── Material to process
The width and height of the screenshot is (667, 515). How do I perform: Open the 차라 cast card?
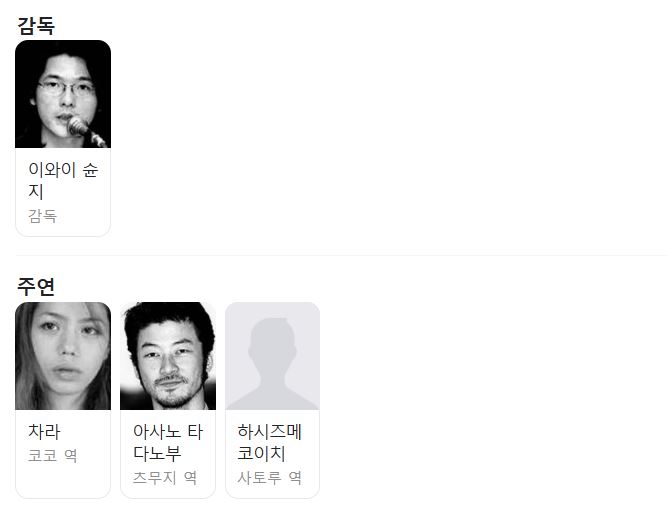[63, 400]
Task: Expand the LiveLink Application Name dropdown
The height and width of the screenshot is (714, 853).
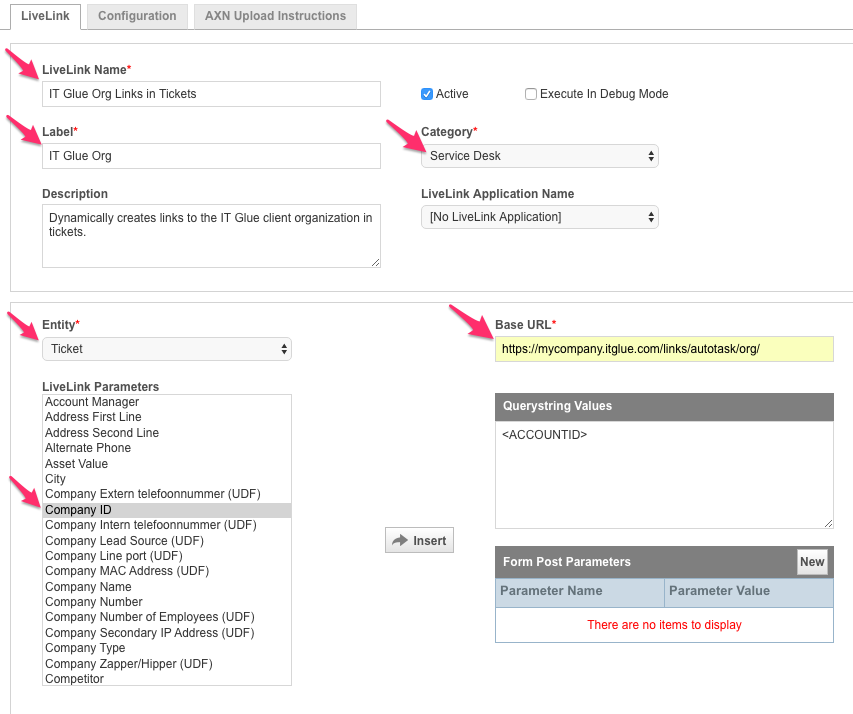Action: point(539,217)
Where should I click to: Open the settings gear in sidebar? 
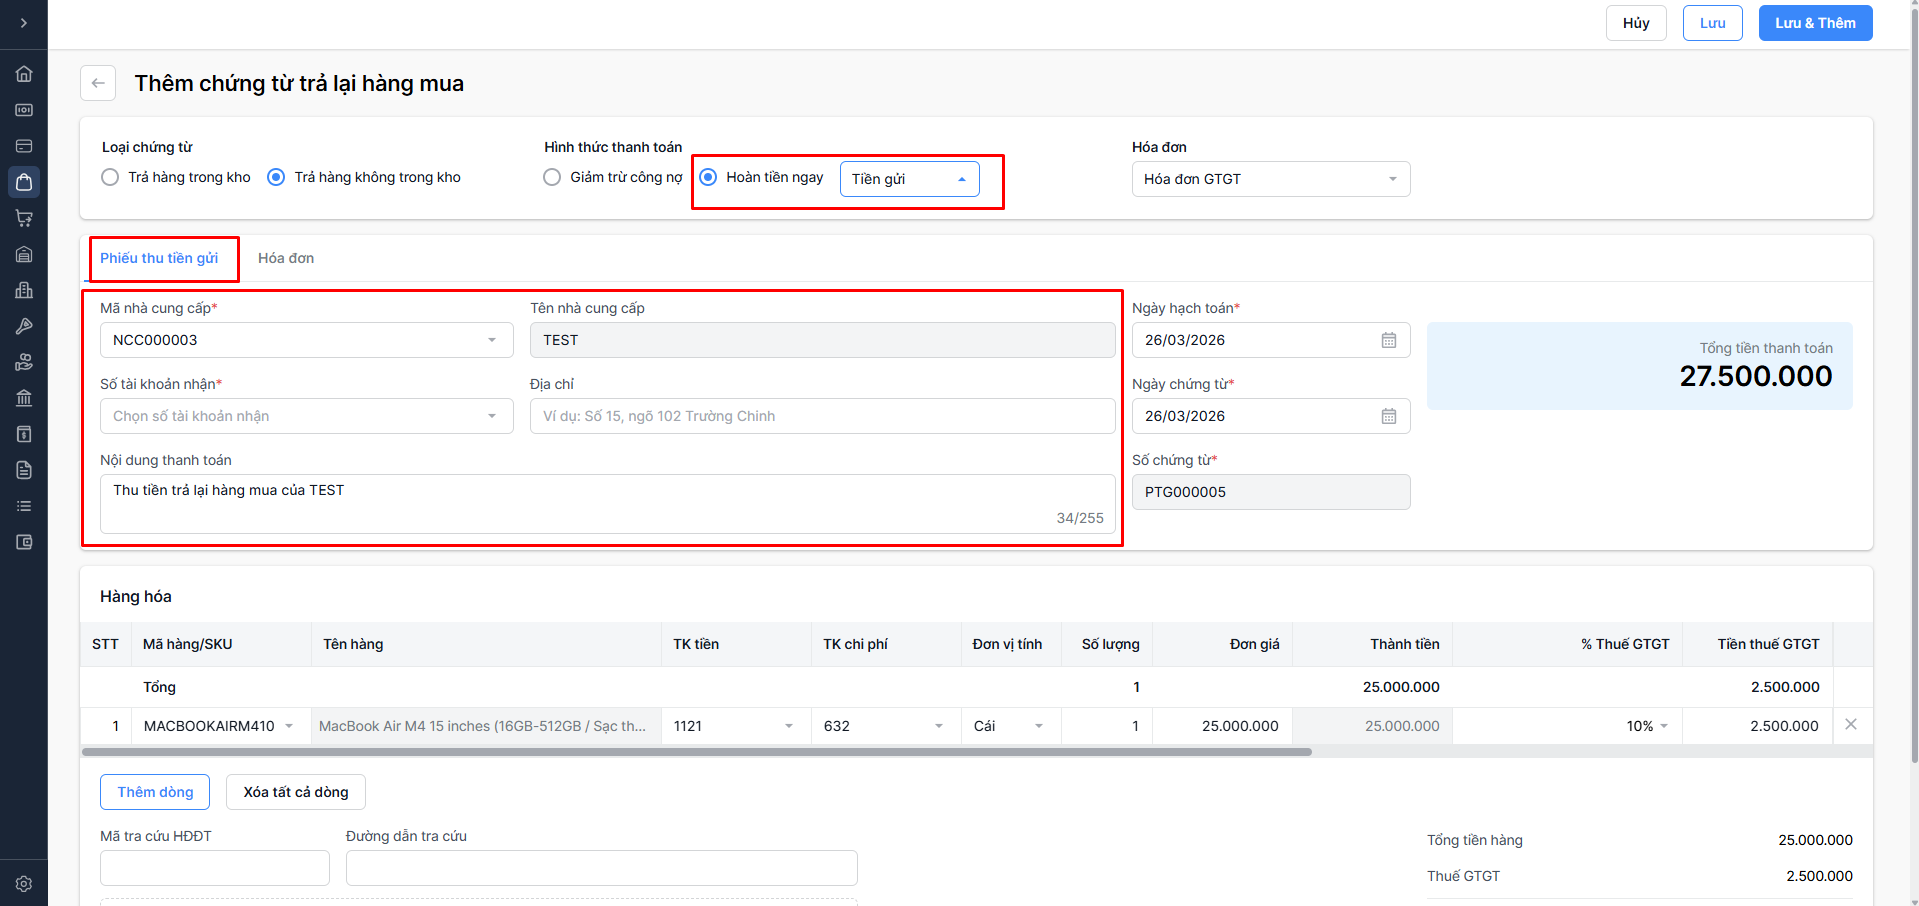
────
Reprint all the data above verbatim, excluding pictures.

- Task response
The width and height of the screenshot is (667, 515). How do I perform: Open the 차라 cast card?
[63, 400]
Task: Expand the LiveLink Application Name dropdown
The height and width of the screenshot is (714, 853).
Action: point(539,217)
Where should I click to: Open the settings gear in sidebar? 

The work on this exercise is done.